| Provided passage |
Number of smart meters operating in Britain by end of June 2020 almost unchanged from March due to Covid-19 safety restrictions, new figures confirm
The national rollout of smart meters across homes and businesses took a predictable nosedive during the coronavirus crisis, with just 137,000 devices installed by energy suppliers between April and the end of June 2020 as lockdown conditions restricted activity across the country, the latest figures show.
Data released by the government today shows the number of smart meters installed in UK homes during the three-month period plummeted by 850,000 compared to the first quarter of the year, reaching just over 135,000 new installations after energy firms were forced to suspend installations in March.
Meanwhile, just 2,000 non-domestic devices were installed between April and June, 20,000 fewer than that achieved during the first three months of 2020.
It means that, overall, the number of smart and advanced gas and electricity meters operating in Britain is almost unchanged, standing at 21.5 million as of the end of June 2020, the data shows.

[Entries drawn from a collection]
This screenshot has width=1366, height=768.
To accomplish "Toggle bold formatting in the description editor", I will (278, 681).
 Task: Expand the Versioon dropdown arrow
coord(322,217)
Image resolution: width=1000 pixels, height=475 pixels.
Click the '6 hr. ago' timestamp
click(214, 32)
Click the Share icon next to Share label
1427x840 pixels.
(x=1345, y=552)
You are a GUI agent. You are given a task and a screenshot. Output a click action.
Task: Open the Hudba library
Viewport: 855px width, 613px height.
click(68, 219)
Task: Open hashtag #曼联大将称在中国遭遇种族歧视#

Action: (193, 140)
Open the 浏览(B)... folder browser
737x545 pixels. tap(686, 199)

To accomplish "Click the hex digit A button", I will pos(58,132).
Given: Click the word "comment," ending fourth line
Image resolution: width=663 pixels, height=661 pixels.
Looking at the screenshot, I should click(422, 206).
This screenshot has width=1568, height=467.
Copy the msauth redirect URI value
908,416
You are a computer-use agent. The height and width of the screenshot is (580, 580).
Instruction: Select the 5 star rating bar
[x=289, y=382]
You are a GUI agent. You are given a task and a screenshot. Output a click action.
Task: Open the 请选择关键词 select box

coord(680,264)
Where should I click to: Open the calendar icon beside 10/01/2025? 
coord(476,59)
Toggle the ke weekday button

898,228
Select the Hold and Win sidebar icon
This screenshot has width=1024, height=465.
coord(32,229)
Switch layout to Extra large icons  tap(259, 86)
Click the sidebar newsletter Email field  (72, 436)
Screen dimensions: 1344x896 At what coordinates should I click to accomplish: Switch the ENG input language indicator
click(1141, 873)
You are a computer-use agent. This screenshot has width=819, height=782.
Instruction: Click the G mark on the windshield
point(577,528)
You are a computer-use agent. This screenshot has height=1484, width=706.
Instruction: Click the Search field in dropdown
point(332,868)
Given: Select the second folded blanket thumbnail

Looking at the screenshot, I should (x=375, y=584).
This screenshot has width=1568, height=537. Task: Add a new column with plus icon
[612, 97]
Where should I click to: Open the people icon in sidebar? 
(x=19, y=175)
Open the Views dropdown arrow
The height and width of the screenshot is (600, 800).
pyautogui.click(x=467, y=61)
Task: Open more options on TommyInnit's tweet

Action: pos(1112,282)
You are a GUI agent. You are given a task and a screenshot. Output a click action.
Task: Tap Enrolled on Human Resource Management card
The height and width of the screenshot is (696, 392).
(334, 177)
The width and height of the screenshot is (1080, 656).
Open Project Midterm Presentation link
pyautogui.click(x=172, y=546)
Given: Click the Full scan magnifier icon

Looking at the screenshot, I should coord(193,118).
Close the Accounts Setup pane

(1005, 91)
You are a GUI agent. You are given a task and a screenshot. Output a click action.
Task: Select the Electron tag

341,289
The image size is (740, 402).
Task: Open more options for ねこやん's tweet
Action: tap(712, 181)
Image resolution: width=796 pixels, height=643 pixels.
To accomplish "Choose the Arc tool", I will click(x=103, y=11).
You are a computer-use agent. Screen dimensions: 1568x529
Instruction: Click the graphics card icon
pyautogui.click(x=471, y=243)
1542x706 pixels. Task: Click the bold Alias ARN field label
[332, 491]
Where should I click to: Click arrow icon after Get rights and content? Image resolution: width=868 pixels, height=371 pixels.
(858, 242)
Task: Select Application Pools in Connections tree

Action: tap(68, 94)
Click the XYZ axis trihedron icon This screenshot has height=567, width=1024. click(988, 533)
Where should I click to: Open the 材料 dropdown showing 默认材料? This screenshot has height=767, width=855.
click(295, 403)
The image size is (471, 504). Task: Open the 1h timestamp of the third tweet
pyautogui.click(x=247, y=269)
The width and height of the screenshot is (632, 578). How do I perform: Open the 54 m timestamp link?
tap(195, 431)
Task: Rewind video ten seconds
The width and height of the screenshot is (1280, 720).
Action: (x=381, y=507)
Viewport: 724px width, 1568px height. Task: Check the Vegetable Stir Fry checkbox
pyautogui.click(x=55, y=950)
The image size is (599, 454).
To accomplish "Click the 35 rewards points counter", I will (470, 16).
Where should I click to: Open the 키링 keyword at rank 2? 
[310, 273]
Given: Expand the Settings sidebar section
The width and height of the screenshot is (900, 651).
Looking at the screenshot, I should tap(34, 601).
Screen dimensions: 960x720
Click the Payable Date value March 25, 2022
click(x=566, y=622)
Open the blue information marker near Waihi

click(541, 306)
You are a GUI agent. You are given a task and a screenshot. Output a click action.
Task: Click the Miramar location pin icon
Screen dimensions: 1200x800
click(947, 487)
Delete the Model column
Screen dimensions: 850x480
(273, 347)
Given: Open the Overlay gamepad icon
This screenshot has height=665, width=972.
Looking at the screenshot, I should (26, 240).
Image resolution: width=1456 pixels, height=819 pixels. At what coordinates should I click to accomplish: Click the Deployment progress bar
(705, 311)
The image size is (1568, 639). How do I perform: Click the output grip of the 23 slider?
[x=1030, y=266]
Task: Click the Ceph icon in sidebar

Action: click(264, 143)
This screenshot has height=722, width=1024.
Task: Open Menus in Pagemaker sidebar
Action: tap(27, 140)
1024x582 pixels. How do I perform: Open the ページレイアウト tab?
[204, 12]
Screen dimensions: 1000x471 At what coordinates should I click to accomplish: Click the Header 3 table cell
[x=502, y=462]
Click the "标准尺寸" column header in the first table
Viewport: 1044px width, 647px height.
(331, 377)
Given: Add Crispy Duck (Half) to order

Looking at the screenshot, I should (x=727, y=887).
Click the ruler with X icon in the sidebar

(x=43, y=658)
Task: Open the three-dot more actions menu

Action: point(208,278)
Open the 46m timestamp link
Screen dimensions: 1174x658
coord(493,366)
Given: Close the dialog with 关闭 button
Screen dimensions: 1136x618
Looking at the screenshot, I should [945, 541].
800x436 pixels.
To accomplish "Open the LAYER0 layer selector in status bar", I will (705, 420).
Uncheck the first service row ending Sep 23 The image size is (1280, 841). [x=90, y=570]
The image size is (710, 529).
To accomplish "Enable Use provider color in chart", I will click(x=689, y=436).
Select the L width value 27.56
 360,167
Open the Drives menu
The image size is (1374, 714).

| Instructions to follow |
Reproduce the smart meter passage between "It means that, overall, the" and "the data shows.", inclusive.

| Answer to the problem |
It means that, overall, the number of smart and advanced gas and electricity meters operating in Britain is almost unchanged, standing at 21.5 million as of the end of June 2020, the data shows.